Work required: Below are the entries. Transcribe exactly the lines from the one with "has width=767, height=405." through the one with "Given: Click Insert variable for SEO title", ends included, and leave out all others.

Provided records:
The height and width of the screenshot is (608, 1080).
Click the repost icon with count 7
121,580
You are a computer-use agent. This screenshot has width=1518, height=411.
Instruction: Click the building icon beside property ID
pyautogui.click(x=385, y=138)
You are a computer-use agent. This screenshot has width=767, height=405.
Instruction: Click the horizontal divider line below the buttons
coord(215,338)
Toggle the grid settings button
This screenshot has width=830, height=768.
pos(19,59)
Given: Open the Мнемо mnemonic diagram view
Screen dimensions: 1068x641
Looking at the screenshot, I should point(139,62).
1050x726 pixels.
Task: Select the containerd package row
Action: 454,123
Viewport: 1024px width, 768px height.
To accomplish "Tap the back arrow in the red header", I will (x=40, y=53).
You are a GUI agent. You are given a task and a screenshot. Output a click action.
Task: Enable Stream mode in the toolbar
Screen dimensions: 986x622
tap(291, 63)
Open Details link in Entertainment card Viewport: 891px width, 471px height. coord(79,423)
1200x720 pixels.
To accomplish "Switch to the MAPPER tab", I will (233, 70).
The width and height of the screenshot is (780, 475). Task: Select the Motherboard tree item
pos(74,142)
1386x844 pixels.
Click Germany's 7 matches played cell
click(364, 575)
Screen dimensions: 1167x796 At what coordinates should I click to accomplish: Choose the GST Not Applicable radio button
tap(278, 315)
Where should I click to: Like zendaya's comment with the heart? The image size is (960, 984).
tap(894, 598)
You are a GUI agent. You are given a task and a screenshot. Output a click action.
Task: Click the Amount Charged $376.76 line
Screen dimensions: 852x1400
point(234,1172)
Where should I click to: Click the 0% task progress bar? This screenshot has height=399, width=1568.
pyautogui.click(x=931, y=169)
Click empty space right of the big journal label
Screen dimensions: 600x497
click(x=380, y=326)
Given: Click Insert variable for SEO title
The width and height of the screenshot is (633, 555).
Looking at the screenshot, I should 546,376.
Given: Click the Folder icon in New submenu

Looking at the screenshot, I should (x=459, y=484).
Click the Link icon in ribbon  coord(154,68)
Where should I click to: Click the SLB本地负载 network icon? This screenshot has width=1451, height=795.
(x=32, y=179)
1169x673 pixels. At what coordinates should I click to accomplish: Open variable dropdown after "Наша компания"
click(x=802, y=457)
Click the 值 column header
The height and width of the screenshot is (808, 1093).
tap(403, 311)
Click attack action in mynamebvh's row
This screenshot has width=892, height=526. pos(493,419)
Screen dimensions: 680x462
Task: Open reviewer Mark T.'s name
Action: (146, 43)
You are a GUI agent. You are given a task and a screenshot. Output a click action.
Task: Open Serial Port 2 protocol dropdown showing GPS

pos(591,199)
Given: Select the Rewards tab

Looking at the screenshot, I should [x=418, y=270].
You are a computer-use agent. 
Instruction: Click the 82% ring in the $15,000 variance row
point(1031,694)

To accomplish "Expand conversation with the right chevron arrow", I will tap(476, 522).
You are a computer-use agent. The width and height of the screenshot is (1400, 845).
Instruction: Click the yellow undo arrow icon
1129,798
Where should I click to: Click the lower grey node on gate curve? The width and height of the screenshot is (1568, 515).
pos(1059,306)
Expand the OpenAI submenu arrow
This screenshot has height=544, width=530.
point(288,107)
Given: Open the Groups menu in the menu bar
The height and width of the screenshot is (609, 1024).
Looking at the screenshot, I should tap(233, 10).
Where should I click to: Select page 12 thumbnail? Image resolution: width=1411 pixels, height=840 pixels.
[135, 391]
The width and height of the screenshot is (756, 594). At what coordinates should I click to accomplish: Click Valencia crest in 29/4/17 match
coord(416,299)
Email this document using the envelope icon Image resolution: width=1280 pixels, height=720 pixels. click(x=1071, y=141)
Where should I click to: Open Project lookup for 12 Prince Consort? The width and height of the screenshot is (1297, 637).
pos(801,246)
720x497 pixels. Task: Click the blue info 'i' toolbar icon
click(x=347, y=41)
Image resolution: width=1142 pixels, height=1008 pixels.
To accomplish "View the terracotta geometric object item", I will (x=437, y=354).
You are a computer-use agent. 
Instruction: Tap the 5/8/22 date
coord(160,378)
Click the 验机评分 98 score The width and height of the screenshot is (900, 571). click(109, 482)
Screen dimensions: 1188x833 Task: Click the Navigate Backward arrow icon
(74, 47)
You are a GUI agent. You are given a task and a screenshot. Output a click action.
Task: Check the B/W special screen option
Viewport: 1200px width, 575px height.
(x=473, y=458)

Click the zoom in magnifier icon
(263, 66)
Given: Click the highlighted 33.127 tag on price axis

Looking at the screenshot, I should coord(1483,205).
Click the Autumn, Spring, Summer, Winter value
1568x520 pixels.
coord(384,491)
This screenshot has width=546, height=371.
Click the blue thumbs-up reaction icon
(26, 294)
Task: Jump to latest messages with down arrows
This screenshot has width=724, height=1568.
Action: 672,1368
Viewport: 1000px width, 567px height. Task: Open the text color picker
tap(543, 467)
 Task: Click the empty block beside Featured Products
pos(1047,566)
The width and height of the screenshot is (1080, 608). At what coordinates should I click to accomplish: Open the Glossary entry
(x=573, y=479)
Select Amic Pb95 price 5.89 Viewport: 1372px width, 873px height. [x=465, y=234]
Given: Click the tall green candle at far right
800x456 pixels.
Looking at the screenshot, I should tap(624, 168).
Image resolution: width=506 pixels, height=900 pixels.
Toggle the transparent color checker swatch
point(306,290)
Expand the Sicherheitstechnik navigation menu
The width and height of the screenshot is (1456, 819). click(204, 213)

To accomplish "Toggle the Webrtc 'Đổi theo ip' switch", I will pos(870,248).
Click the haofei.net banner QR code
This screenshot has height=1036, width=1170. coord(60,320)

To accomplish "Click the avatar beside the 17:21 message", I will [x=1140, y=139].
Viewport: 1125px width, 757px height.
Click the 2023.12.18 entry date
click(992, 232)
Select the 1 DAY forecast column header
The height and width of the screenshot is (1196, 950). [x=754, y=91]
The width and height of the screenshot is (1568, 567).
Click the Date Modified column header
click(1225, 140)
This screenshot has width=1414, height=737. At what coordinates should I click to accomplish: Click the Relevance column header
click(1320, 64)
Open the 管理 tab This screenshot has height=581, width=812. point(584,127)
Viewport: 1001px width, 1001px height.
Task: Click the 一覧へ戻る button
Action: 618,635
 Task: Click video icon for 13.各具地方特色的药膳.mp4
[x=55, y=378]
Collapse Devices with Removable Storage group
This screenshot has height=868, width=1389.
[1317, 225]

Result of this exercise:
You are a computer-use agent. This screenshot has width=767, height=405.
Instruction: Click the horizontal divider line below the buttons
coord(215,338)
Toggle the grid settings button
This screenshot has width=830, height=768.
pos(19,59)
Given: Open the Мнемо mnemonic diagram view
Screen dimensions: 1068x641
Looking at the screenshot, I should point(139,62).
1050x726 pixels.
Task: Select the containerd package row
Action: 454,123
Viewport: 1024px width, 768px height.
To accomplish "Tap the back arrow in the red header", I will (x=40, y=53).
You are a GUI agent. You are given a task and a screenshot. Output a click action.
Task: Enable Stream mode in the toolbar
Screen dimensions: 986x622
tap(291, 63)
Open Details link in Entertainment card Viewport: 891px width, 471px height. coord(79,423)
1200x720 pixels.
To accomplish "Switch to the MAPPER tab", I will (233, 70).
The width and height of the screenshot is (780, 475). Task: Select the Motherboard tree item
pos(74,142)
1386x844 pixels.
Click Germany's 7 matches played cell
click(364, 575)
Screen dimensions: 1167x796 At what coordinates should I click to accomplish: Choose the GST Not Applicable radio button
tap(278, 315)
Where should I click to: Like zendaya's comment with the heart? The image size is (960, 984).
tap(894, 598)
You are a GUI agent. You are given a task and a screenshot. Output a click action.
Task: Click the Amount Charged $376.76 line
Screen dimensions: 852x1400
point(234,1172)
Where should I click to: Click the 0% task progress bar? This screenshot has height=399, width=1568.
pyautogui.click(x=931, y=169)
Click empty space right of the big journal label
Screen dimensions: 600x497
click(x=380, y=326)
Given: Click Insert variable for SEO title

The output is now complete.